# REQUIRED ACTION
Go through the entries, filter for the word "Croquera", and copy every line that has it.

# # # # # # #

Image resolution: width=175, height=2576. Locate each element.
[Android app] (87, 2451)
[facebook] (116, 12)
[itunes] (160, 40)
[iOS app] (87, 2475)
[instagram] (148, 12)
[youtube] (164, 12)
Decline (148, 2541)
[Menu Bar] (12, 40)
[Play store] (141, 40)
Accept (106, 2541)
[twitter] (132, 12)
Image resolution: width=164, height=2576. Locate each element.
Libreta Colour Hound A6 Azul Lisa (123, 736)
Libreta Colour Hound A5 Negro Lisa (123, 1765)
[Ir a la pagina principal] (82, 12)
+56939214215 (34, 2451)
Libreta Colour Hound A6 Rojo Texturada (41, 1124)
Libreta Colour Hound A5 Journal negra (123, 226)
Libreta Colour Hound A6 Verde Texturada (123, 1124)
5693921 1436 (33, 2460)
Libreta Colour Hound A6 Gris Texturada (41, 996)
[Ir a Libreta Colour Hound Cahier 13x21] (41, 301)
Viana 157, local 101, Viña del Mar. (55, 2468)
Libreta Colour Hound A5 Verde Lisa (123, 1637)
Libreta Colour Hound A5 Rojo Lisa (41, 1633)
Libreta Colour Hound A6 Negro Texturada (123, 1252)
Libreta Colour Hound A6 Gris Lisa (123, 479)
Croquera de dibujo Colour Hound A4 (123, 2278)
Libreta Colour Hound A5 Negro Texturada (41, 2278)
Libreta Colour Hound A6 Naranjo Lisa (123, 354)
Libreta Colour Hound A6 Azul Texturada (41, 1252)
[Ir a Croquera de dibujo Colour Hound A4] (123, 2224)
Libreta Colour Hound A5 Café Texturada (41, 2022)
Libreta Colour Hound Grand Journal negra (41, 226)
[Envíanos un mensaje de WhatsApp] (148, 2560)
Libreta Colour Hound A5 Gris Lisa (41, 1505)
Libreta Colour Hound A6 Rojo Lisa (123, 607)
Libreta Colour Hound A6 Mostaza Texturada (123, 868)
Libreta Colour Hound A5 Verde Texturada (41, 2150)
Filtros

# # # # # # #

# FINISHED TASK
Croquera de dibujo Colour Hound A4 (123, 2278)
[Ir a Croquera de dibujo Colour Hound A4] (123, 2224)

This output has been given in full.